Pura Gunung Raung ini berlokasi di Desa Taro kecamatan Tegalalang kabupaten Gianyar, berjarak disekitar 25 km dari kota gianyar atau sekitar 42 km dari kota Denpasar. Letak pura diantara dua buah aliran sungai , yaitu sungai Mas dan sungai Ayung. Suasana di sekitar pura sangat alamiah, seperti suasana pedesaan pada umumnya. Disebelah selatan pura terdapat pemukiman penduduk sedangkan dibagian barat dan timurnya masih hutan.
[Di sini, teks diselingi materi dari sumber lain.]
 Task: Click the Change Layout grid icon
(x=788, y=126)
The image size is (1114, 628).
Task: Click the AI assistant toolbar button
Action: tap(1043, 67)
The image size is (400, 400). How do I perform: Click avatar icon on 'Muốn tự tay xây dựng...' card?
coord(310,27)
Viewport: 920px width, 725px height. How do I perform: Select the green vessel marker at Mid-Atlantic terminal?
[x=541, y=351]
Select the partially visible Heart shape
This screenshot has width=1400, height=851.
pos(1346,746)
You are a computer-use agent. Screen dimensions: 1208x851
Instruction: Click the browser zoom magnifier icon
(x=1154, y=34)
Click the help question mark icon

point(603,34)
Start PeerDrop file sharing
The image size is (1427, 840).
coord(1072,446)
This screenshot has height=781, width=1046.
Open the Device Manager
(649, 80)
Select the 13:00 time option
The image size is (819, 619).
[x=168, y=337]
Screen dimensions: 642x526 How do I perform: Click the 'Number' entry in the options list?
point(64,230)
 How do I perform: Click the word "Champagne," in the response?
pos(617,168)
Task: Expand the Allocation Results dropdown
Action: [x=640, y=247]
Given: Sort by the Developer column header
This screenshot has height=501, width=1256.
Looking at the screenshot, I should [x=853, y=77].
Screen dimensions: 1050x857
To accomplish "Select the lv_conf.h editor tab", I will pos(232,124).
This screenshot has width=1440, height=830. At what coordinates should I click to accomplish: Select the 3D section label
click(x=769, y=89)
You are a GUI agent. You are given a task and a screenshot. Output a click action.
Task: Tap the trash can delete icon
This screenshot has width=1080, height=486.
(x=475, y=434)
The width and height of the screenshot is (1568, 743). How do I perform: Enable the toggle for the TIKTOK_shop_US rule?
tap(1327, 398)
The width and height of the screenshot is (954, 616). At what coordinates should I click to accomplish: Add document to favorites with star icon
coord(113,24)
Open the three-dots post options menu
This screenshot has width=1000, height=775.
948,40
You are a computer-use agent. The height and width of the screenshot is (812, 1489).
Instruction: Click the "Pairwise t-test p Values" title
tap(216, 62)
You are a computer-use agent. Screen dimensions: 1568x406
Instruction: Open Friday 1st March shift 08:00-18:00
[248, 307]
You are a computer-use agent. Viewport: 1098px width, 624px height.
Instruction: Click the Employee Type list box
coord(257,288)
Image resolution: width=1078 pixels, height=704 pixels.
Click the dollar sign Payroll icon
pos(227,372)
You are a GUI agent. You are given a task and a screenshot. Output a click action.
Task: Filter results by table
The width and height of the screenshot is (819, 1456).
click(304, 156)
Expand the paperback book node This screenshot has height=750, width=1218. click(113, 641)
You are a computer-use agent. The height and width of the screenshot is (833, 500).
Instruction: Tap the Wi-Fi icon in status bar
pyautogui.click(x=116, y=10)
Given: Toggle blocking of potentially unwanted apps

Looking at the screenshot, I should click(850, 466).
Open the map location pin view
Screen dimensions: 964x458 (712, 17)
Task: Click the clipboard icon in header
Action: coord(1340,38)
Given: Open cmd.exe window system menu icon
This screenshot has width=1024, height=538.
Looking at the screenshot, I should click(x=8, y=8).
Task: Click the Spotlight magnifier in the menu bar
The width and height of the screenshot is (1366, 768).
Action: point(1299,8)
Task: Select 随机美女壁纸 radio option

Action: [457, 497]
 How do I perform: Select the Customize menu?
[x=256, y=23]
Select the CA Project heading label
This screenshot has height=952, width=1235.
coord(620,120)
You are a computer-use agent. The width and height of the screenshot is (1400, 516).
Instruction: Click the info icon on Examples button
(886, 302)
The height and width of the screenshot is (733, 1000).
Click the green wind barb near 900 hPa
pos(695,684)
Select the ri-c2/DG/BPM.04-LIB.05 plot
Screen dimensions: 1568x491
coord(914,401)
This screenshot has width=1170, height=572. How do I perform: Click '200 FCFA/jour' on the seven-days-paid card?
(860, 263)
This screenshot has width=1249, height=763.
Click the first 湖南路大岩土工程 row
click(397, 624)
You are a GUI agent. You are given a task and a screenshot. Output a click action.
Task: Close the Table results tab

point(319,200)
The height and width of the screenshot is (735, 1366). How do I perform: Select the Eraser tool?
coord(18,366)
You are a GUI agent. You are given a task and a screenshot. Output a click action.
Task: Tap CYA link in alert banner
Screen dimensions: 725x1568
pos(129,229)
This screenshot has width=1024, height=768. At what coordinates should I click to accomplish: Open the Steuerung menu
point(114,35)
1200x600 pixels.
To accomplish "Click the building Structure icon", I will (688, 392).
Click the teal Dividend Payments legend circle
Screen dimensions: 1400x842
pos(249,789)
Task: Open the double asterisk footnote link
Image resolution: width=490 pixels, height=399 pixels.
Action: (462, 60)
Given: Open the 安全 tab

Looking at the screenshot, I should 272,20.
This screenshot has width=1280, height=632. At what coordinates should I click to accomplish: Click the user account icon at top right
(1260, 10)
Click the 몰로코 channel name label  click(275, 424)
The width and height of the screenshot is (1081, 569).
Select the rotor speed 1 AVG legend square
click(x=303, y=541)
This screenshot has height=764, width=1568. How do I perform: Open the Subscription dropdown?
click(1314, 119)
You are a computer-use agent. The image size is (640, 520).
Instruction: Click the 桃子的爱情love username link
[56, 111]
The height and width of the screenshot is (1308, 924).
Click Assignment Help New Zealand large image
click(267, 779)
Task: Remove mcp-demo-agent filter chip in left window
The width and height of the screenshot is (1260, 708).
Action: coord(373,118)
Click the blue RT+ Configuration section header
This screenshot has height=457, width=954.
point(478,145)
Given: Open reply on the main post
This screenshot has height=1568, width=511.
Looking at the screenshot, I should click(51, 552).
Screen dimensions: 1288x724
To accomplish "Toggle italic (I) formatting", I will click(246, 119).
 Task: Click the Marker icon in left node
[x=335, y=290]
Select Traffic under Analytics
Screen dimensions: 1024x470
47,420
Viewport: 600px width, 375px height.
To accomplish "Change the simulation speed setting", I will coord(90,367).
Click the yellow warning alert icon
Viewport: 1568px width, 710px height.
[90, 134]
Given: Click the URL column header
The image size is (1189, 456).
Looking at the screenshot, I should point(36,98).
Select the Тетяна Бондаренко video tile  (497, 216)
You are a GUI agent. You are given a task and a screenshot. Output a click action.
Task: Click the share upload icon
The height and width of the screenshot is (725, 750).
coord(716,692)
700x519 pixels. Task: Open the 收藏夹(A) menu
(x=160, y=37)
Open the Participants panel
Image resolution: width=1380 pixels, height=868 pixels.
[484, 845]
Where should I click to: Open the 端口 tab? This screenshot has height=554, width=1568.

Dari Diktat kumpulan hasil penelitian Pura IHD disebutkan bahwa pada umumnya tata letak pura yang terdapat pada suatu desa Kuno di Bali berlokasi di hulu dan hilir dari desa tersebut. Oleh karena itu dengan melihat letak /lokasi dari pura Gunun Raung yang terletak di desa Taro itu terletak di sebelah hilir dari banjar Taro Kaja, dimana banjar Taro Kaja merupakan penyungsung dari pura Gunung Raung. Sedangkan disebelah Hulu dari banjar Taro ini terdapat pura Desa maka dari peletakan kedua pura ini dapat disimpulakan bahwa Banjar Taro Kaja merupakan salah satu Desa Kuno yang ada di Bali. Keadaan ini buakn merupakan kebetulan tetapi merupakan penerapan dari konsep Ruabhineda.
Sejarah
Berdirinya Pura Gunung Raung berhubungan erat dengan sejarah perjalanan Dharmayatranya Rsi Markandya dari Jawa ke Bali. Ada beberapa catatan yang menyinggung berdirinya Pura Gunung Raung tersebut, salah satu catatan tersebut adalah Lontar Bali Tatwa. Dalam lontar tersebut dikisahkan bahwa pada awalnya Rsi Markandya mempunyai pesraman di Gunung Pemalang (Jawa Timur), kemudian belaiu pergi ke timur menuju gunung Hyang dengan maksud mencari tempat pesramana yang baru. Akan tetapi belau tidak mendapatkan tempat yang sesuai dengan keinginan beliau, kemudian beliau melanjutkan perjalanannya ke arah timur sampailah beliau di Gunung Raung. Kemudian di Gunung Raung ini beliau bersemedi dalam semedinya beliau mendengar sabda yang menyarankan beliau untuk melanjutkan perjalanan ke arah timur yaitu ke Gunung Agung yang disebut juga dengan nama Ukir Raja.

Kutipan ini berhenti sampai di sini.